On Sept. 21, 2004, Babauta and Caldwell asked the CTC to divest Verizon of 100-percent ownership of the cable, contending that the monopoly has resulted in higher telecommunication costs in the CNMI. They proposed that all the assets of the submarine network, including the submerged and terrestial fiber optic cable, be placed in a trust during the closing of the transaction between MTC and PTI.

They also asked that the CTC appoint a trustee, who should hold a public auction for ownership interests in the trust within 90 days. The government proposed that the possible bidding be held open for one week.

Under the proposal, the trustee will have the power to sell the assets or ownership interest of the trust, up to 33 percent of the total capacity currently available on the interisland cable. No party or combination of parties may acquire more than 33 percent of the total ownership interests or assets of the trust.
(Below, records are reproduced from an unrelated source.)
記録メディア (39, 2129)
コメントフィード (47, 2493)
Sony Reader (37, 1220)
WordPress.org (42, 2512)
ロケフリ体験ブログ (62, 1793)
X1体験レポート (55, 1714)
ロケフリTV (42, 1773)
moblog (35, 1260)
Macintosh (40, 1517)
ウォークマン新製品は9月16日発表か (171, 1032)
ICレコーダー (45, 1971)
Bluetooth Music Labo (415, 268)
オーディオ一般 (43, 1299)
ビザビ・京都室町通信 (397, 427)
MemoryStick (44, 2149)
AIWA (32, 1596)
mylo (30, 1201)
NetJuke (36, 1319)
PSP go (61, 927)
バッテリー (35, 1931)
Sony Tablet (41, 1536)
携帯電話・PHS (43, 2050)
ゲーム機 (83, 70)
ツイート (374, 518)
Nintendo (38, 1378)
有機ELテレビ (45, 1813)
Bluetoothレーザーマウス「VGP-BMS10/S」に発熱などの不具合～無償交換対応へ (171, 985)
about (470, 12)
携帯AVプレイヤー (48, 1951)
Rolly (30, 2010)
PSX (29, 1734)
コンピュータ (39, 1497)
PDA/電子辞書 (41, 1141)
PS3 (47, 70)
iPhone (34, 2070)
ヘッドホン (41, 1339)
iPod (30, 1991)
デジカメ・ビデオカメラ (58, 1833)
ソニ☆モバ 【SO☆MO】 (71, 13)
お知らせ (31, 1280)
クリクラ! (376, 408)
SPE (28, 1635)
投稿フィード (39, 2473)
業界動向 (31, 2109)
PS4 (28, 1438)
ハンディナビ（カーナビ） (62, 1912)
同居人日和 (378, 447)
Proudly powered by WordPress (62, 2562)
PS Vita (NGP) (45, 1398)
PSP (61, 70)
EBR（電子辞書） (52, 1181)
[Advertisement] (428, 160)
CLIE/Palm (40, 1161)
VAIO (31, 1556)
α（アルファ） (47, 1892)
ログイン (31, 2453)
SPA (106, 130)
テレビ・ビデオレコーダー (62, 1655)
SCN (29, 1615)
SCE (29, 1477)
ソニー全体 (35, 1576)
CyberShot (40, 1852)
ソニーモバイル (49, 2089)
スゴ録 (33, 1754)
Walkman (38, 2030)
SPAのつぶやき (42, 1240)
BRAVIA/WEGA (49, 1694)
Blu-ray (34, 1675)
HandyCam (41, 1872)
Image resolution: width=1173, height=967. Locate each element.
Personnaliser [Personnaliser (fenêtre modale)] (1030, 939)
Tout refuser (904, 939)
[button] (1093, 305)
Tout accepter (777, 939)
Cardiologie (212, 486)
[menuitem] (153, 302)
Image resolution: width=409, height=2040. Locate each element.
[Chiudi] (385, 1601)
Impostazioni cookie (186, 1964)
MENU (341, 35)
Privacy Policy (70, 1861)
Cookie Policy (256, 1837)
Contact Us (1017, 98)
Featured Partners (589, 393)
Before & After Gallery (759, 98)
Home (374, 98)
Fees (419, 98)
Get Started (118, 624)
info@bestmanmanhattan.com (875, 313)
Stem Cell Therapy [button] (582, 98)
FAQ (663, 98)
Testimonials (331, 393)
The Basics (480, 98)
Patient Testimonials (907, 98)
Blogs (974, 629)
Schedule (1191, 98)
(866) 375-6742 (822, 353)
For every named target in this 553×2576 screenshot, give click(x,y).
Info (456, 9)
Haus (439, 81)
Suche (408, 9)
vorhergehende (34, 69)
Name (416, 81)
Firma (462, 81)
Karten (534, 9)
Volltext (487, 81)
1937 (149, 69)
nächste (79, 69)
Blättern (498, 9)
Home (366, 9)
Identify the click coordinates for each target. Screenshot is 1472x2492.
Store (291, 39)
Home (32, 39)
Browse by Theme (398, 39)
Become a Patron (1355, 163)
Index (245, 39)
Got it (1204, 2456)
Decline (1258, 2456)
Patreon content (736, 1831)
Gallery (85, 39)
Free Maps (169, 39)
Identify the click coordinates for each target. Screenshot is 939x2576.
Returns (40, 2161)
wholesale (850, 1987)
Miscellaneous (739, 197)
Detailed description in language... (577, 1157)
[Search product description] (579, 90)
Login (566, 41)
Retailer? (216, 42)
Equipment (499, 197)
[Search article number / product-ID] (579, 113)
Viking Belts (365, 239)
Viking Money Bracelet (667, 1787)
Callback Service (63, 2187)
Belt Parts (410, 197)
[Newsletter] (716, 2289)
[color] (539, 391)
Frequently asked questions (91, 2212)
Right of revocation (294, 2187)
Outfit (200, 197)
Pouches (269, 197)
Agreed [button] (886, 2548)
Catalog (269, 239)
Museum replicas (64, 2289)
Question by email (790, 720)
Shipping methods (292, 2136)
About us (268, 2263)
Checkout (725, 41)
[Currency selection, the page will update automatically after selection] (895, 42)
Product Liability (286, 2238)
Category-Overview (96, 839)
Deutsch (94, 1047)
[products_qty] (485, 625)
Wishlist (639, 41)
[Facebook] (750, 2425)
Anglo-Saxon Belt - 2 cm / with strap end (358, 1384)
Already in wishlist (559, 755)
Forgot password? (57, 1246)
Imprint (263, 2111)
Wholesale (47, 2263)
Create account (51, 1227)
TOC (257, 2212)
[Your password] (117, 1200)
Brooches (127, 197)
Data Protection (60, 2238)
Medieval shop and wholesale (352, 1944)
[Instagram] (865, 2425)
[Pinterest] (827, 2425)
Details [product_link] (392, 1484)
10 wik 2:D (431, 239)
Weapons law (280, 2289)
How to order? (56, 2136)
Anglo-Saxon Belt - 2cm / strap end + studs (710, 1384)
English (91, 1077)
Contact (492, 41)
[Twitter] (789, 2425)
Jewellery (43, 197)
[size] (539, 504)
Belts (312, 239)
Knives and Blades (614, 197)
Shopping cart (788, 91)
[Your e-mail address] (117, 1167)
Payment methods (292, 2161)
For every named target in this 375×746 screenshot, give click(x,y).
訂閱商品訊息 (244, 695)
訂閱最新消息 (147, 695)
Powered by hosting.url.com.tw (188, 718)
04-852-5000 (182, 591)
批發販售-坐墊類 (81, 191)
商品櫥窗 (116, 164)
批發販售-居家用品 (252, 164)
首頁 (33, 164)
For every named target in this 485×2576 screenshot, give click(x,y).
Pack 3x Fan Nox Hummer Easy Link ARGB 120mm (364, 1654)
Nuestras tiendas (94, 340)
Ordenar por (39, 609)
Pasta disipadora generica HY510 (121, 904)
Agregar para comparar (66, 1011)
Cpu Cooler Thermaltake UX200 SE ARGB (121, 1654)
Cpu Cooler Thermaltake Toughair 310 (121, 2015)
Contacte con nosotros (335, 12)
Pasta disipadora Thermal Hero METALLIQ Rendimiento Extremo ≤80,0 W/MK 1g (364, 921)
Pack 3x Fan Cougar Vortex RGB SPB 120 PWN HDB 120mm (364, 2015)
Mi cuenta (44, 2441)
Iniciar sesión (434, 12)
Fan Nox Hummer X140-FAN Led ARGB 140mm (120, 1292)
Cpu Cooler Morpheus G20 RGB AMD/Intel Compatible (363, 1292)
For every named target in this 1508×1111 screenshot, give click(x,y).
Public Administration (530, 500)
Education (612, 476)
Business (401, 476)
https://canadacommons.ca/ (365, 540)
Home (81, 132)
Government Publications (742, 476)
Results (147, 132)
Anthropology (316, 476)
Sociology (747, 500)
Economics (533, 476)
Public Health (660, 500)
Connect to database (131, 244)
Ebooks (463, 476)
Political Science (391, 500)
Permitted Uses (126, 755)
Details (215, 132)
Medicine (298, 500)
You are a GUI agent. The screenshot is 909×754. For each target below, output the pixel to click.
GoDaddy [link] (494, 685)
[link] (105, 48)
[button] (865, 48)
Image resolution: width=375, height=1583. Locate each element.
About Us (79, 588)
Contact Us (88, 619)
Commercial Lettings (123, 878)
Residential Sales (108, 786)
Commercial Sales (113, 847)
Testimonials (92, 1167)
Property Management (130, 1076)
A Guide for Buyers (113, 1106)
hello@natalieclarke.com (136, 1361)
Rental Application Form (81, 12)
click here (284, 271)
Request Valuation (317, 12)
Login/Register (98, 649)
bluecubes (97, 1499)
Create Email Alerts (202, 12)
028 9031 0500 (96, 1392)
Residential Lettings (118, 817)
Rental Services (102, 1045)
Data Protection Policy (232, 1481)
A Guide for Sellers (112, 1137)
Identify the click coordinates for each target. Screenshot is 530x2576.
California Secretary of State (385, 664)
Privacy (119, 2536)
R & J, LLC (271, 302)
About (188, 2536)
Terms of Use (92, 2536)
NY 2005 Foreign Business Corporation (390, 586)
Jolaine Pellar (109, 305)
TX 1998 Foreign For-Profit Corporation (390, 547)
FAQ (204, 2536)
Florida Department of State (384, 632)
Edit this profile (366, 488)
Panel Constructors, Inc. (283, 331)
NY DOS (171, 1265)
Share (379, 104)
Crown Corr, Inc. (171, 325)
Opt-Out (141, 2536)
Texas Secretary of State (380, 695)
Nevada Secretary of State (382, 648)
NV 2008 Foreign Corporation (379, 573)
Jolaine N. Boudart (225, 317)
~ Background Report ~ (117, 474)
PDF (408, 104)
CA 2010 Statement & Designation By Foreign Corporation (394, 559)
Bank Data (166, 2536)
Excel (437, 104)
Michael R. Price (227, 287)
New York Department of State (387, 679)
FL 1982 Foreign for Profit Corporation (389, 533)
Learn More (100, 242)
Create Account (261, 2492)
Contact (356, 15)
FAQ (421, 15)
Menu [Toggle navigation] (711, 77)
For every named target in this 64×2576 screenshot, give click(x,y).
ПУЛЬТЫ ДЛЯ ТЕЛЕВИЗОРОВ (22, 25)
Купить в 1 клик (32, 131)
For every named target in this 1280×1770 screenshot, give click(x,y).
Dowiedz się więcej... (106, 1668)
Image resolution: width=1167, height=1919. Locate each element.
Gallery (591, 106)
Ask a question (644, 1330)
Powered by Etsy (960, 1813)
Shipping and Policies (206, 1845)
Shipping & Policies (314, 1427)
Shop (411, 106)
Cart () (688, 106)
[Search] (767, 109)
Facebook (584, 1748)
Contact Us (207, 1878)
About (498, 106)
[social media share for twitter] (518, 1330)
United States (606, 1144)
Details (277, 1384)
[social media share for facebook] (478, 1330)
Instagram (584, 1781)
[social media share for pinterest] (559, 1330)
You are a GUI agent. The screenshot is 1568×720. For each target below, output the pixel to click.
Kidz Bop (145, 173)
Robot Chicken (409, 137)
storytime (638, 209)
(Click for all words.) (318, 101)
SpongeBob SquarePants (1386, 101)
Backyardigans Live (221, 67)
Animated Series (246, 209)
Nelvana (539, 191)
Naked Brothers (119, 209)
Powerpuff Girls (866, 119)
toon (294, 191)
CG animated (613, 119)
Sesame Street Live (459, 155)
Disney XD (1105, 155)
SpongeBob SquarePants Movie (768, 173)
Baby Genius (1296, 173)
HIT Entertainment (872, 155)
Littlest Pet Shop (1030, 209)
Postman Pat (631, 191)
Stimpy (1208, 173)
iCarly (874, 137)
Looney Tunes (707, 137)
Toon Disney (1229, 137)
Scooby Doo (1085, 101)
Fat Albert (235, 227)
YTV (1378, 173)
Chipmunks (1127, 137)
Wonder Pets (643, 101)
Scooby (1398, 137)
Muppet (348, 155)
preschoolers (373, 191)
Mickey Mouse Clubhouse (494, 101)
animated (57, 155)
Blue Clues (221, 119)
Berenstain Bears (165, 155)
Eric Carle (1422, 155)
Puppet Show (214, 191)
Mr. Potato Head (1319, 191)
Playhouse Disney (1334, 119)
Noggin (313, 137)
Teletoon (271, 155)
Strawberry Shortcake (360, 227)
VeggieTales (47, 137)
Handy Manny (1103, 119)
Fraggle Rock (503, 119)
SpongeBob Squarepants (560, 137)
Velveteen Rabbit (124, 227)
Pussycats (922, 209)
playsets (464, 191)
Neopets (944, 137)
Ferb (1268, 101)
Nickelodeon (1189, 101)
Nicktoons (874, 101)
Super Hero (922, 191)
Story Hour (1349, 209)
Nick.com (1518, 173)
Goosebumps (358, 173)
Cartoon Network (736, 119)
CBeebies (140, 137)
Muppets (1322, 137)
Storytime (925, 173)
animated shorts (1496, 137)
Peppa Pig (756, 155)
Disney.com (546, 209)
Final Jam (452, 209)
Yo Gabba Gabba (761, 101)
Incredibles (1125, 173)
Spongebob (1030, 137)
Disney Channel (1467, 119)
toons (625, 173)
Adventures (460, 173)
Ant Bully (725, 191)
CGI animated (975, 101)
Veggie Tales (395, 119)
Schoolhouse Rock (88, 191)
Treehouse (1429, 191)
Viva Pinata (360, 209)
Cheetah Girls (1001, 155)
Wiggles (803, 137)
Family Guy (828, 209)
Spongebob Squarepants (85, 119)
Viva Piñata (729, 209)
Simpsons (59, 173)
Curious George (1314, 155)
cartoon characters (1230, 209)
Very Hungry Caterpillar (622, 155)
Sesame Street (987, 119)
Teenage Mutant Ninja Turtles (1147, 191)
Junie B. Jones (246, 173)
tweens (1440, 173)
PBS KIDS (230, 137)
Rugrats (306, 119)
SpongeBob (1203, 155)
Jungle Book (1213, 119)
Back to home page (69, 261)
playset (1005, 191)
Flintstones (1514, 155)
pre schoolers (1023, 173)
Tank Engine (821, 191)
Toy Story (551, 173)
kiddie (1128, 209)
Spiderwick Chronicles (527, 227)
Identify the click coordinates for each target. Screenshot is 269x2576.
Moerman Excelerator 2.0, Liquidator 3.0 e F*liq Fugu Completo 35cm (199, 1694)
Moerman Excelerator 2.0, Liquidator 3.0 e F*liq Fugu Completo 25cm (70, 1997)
Unsold portions of the trust will devolve back to Verizon’s ownership.

PTI and MTC filed the application for sale approval on Sept. 5, 2003. Despite the strong opposition by Babauta and Caldwell to the sale, the parties reached a 27-point settlement agreement in May 2004.

PTI agreed to invest a minimum of $20 million in capital expenditures during the five-year period immediately following the closing of the telecom deal. PTI also assured that there would be no local rate hike for two years from the transaction’s closing and that a trust fund would be established for the benefit of all Verizon employees. It also agreed to retain all existing Verizon employees in their respective positions.

The parties also agreed to put an end to inter-island long distance charges between Saipan, Tinian, and Rota—meaning the end of tolls for inter- and intra-island calls, including all phone calls and phones to ISP services.

The parties agreed on the separation of wholesale and retail portion of Verizon’s marketing operations and on the submission of an annual audit of financial statements to the CTC as well.

PTI also vowed to join the National Exchange Carrier Association as soon as possible upon closing the agreement.